I'm not talking about the small moments of ditsy-ness we all experience, (yes, even you Pete) I am talking about the things I hear at work that make me look to the heavens and chuckle to the Lord, "I have heard it all." Then I chuckle to myself because I can hear him say, "You should be in my shoes for a day. THEN you'll hear it all, Jenna."
Good point, God. But that doesn't mean I'm not gonna make fun of these less-than-nimble-in-mind folks!!! No sir-eee.
Subject number one: The pinhead man.
Yesterday I had a conversation with a man who said he couldn't get his card to work. Firstly, I HATE it when people start their conversations under this broad of a scope. It means I have to pull teeth because they can't "use their words". Grrrrrr. (that's the bad grrrrrr, not the good grrrrr. Good grrrr is spelled rarrr!) Anyway. After finally deducing what exactly "didn't WORK" meant, I explained to the fellah that he was entering the wrong pin number.
"Well, I just got this-here card and I don't know what the pin number is."
Oh for crying out loud...
"Sir, in order for you to have that card, you had to had filled out an application for the card. There is no possible way at all for a card to be sent to you under any other circumstances. *pause to hope they understand the words coming out of my mouth* At the bottom of that application, you wrote a four digit pin number."
"Well there is only ONE pin number I use and it didn't work. I need to check the pin number on my card."
"There is a security feature on your card that protects your pin. We do not have record of your pin because it is the only sure way no one could gain access to your pin through the bank - because we don't even have it."
"Well I need to know what it IS!"
"Sir if I had a way for you to get your pin, I would be more than happy to give it to you. Unfortunately, I have no way of finding the pin number you picked. *stresses the word YOU in brain* Now, the only option for you is to destroy that card, fill out a new application, and make a note somewhere of the pin you picked."
Guffing and gawing ensues...
"I wish someone would have TOLD me this was going to happen!!" *click*
HUH?? He wished someone would have TOLD him that when HE picks a PIN number, it should be a number he can fucking remember!!
Are you fucking kidding me???
Am I one of the CHOSEN few who get to UNDERSTAND what the use of a PIN number is!?

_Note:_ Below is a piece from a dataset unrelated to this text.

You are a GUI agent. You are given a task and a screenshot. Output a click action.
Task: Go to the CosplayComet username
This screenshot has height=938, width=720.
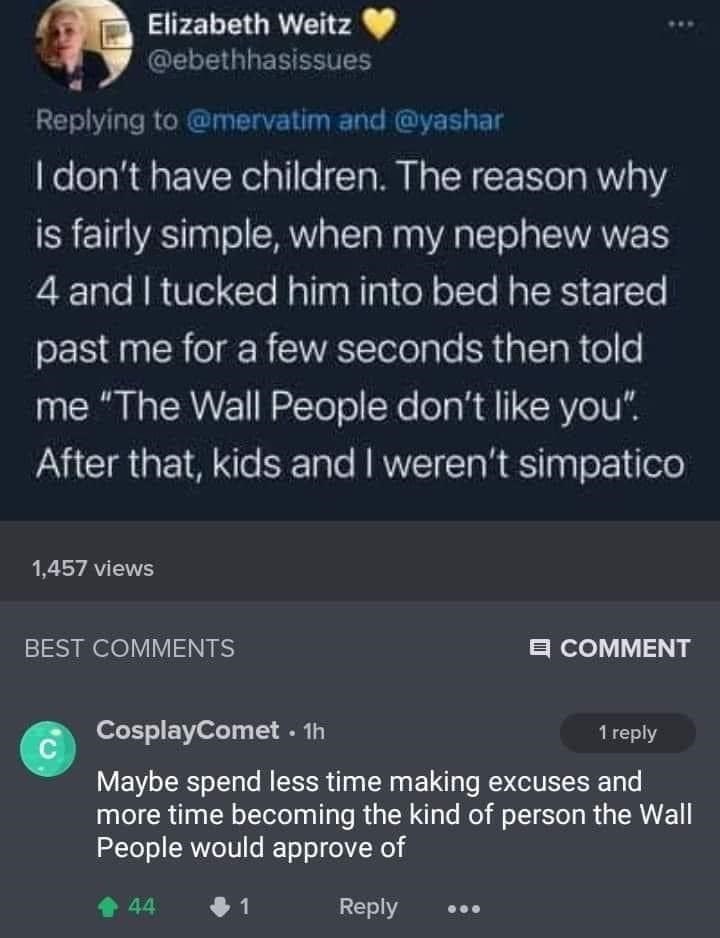point(187,731)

Subject number two: Walks with paranoia
I had the pleasure *cough* of talking to a woman yesterday who did a transfer of funds over the automated phone system. She wanted to give me a call and make sure her checking account number wasn't going to show up on her phone bill.
. . .
I'm gonna let that one go. You just sit there and let it marinade in your head but don't let it own you.

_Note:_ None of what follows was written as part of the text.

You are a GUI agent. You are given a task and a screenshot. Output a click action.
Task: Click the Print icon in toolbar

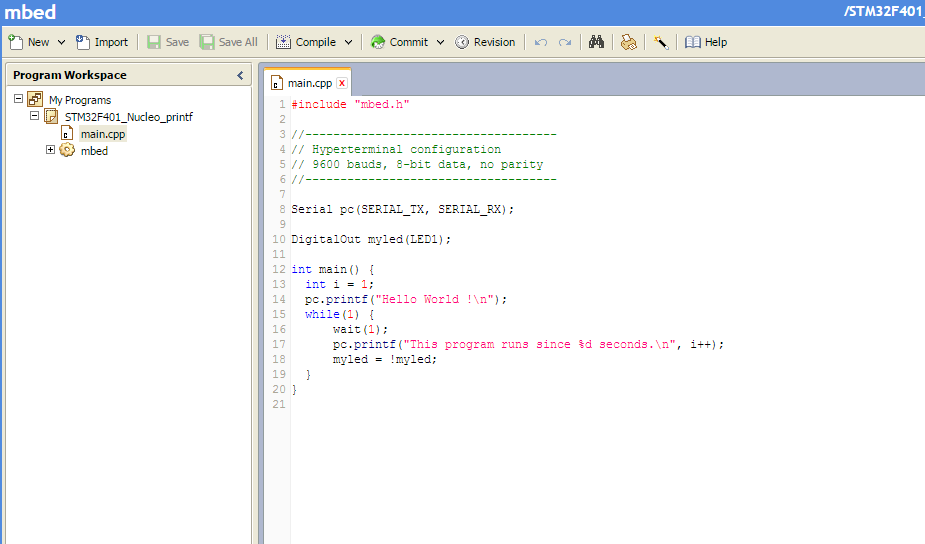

Subject number three: The clear washer.
Oh how do I capture this conversation and do this woman justice? How, oh how... I answered the phone one day and the woman on the other end of the line tells me she wanted to know the balance of her account. Sounds harmless enough right?? Ha ha! Right. Let's just say it took at LEAST ten minutes for me to figure out that this woman had BOTH a checking account and a home equity loan. (please tell me we all know what that is...) The "account" she wanted the balance for was her home equity.
"I never used the account and wanted to pay it off. Why isn't there enough money to cover it? I thought it would be a 'clear wash'..."

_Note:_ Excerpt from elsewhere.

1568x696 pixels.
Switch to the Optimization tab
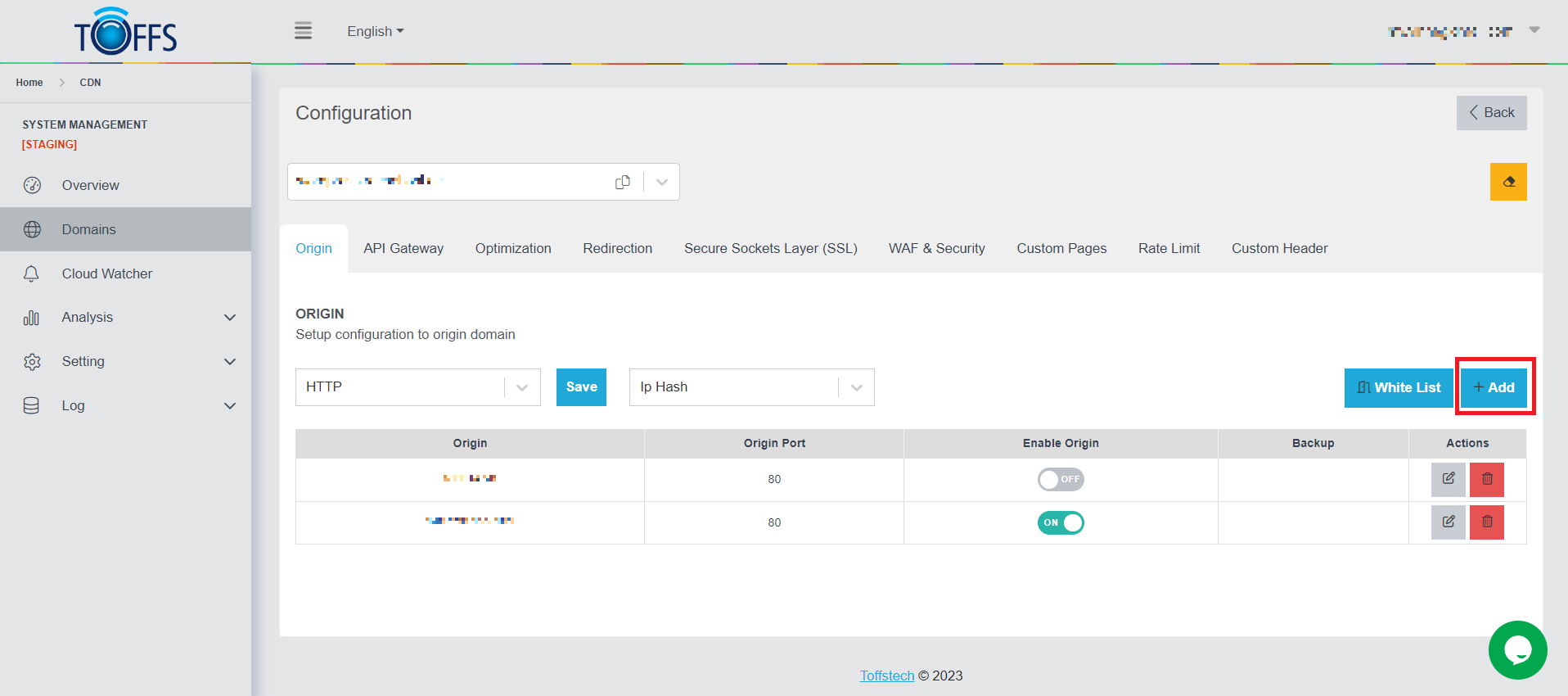513,248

Did anyone else understand THAT!?
*grumble*
I come to find out that 3 years ago this woman opened a home equity LOAN for 35,000 "in case" she needed the funds for a new car purchase. She also opened a checking account in which the 35,000 was deposited. NOW. That same checking account was ALSO the account from which her automatic payments were withdrawn to pay her monthly home equity payments. (see it coming yet??)
She thought she was borrowing 35,000 and paying back 35,000.
As in, she thought she had a ZERO interest home equity loan.
THEN I had to explain to her what interest WAS.
AGHHHHHHHHHHHHHHHHHHHHHHHHHHHHHHHHHHHH!!!!!!
I was on the phone with this woman for a little over 45 minutse. THAT's a long time to be on the phone with someone with whom you wished you had never met.
Please say something to make me smile, okay??